** 引用文 **
# # #
補講—P・ウィリスから何を読み取るか

 P・ウィリス(1950-)は、バーミンガム大学の現代文化研究センター(CCCS - Centre for Contemporary Cultural Studies)で学んだ研究者である。スチュアート・ホール(1932-2014)らによって1964年に設立されたこのセンターは、その後、「カルチュラル・スタディーズ」(日本では「カルスタ」などと略称されることもある)と呼ばれることになる研究動向の拠点となった。カルチュラル・スタディーズの代表的研究としては、トムソン『イングランド労働者階級の形成』やウィリアムズ『文化と社会』が挙げられるが、トムソンの本にも窺われるように、それは労働者階級の「文化」に強い関心を寄せるものであった。ウィリスの研究もこの流れの中に位置づけることができるが、その特色は、エスノグラフィーの方法によることのほか、サブ・カルチャー研究に繋がること、構造と主体の間に「文化」を置こうとしていることなどに見出される。サブカル研究はウィリス自身によっても続けられるとともに、カルチュラル・スタディーズの中心的なテーマになった観がある。また、構造と主体の関係はギデンズやブルデューによって、理論的に展開されることになる。以上のような意味で、ウィリスはある意味では、カルチュラル・スタディーズの第2世代と呼ぶことができるかもしれない。ウィリスの研究には、「文化資本」の「遺産相続」に着目するとともに「ディスタンクション」の指標を剔出したブルデューの研究と共通する面も多いが、マルクス主義・左翼的な関心から研究がスタートしている点においても、カルチュラル・スタディーズとブルデュー派社会学の間には共通点が見出される。

以下、補講の参加者による要約・評価である。

 A 1 個人の決定を促す規定要因は、文化のレベルに媒介されてはじめて、規制力として働く。また規定要因そのものの再生産も、文化を媒介せねばなされない。
# # #
** データ一覧 **
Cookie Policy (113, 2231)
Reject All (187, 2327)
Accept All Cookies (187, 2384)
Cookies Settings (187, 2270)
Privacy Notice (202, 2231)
# # #
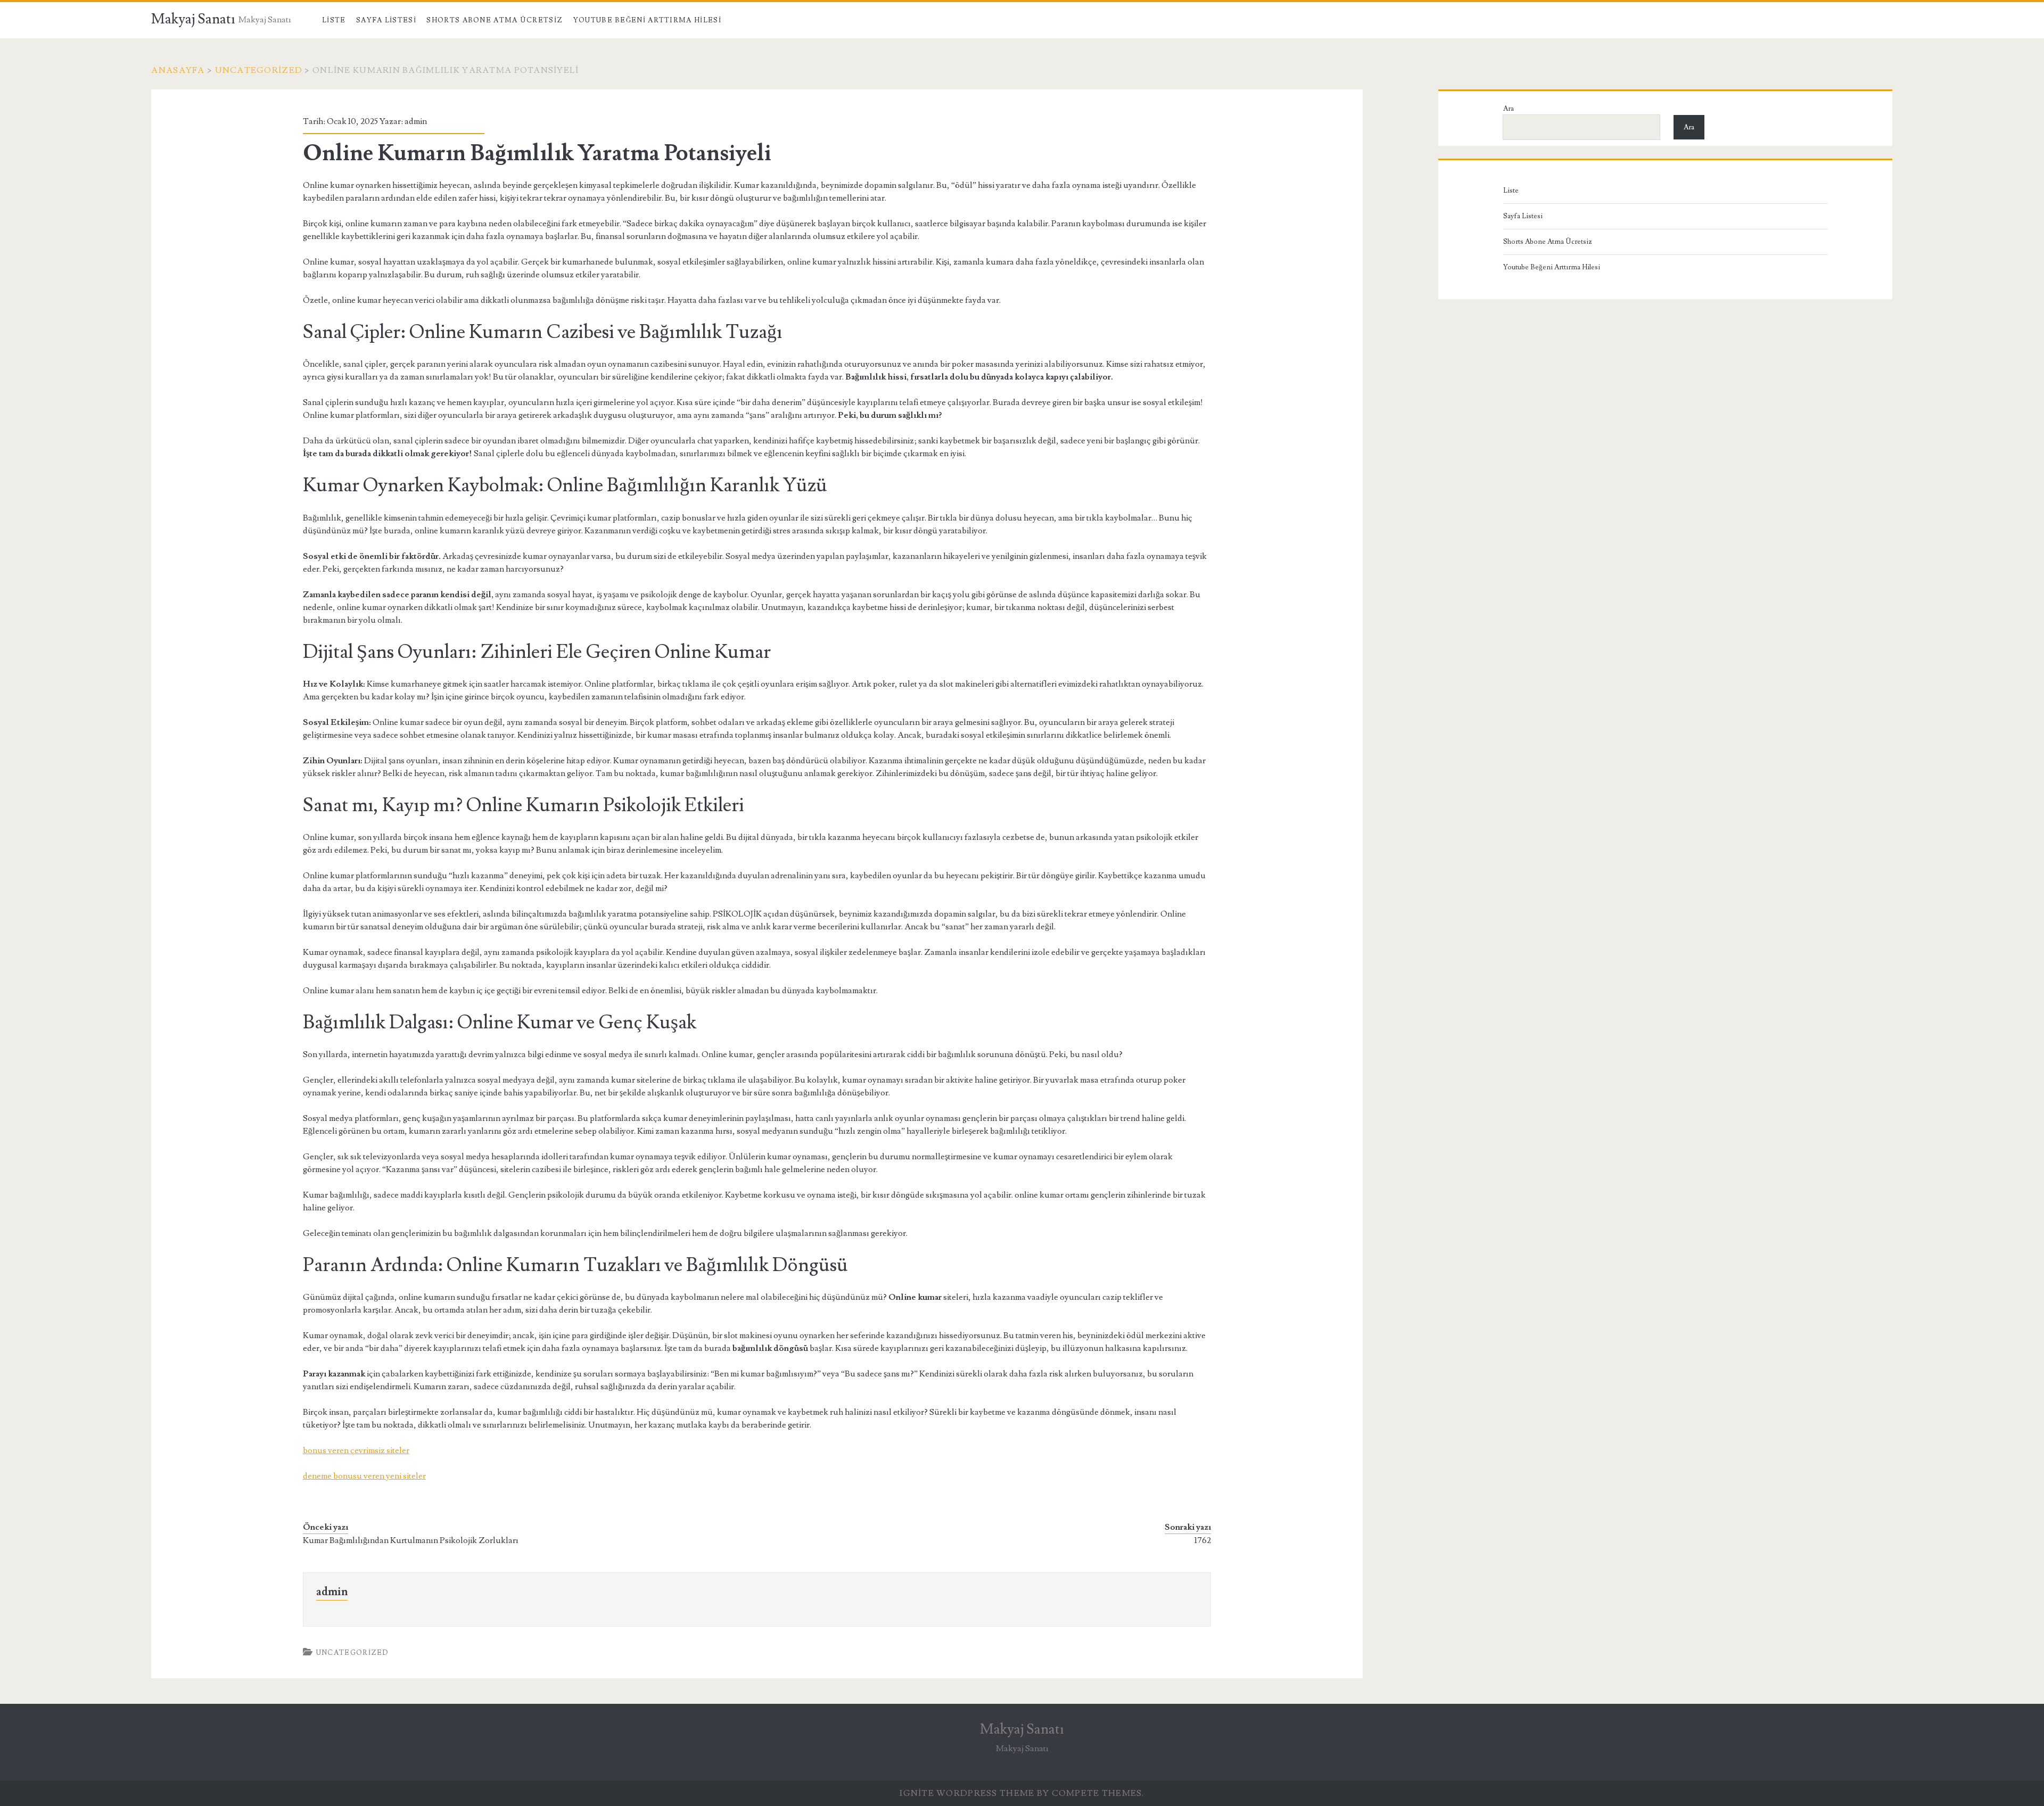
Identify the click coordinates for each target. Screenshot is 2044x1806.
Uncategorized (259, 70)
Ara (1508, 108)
# # #
** 問題 A **
ウィリスに関する引用文から、次の問いに答えてください。
(i) 現代文化研究センターは何年に、誰らによって設立されたか。
(ii) ウィリスの研究の特色として、エスノグラフィーの方法によること以外に挙げられている二点は何か。
(iii) 参加者の要約A 1によれば、個人の決定を促す規定要因は何に媒介されてはじめて規制力として働くか。
** 問題 B **
P・ウィリスをめぐる補講の文章を、最後の文の後から書き継いでください。

** 解答 A **
(i) 1964年に、スチュアート・ホールらによって設立された。
(ii) サブ・カルチャー研究に繋がること、および構造と主体の間に「文化」を置こうとしていること。
(iii) 文化のレベル。

** 解答 B **
 文化が再生産される過程には、二つの基本的なモメントが存在する。外部構造が文化の位相で集団に把握される、洞察を基本とするモメントと、その取り込まれた外部構造が今度は個々人の意思決定に一定の枠をはめるというモメントだ。この枠の下で行われた選択の積み重なりの結果が、社会の基本構造の現実的な再生産である。制約因は、社会集団が社会変革に取り組む可能性を中断するが、洞察に含まれる理知が生きながらえることは重要だ。
 社会と文化が再生産される過程には、深刻な不和と予断を許さない緊張状態が存在し、現代資本主義社会は、絶え間ない闘争の社会である。様々なモメントが多面的に抗争しながら再生産される文化の領域が、他のどの社会体制にも増して資本生社会にとっての死活問題だ。
 2 文化と社会の再生産に国家諸制度が果たす役割について論ずる。再生産の任務を託された国家諸制度が現実にどのように機能するかは、それらと土着のインフォーマルな諸文化との予断を許さない交渉過程によって決定する。また、制度の重要な組織改革について十全な評価を加えるには、制度の三つの層の区別と絡まりを押さえなければならない。
 ある制度の中で上から下へとつながるイデオロギーの鎖の切れ目やもつれの部分こそが、社会の再生産に果たす制度の客観的な機能を見極める上で重要な意味を持つ。
 インフォーマルな文化を媒介した、制度についての洞察の中にこそ、社会の再生産の秘密が封印され、保存される、ということが重要である。

  B 社会の構造や階級の再生産について、外部構造により必然的・強制的にそうなるという見方を変える文章である。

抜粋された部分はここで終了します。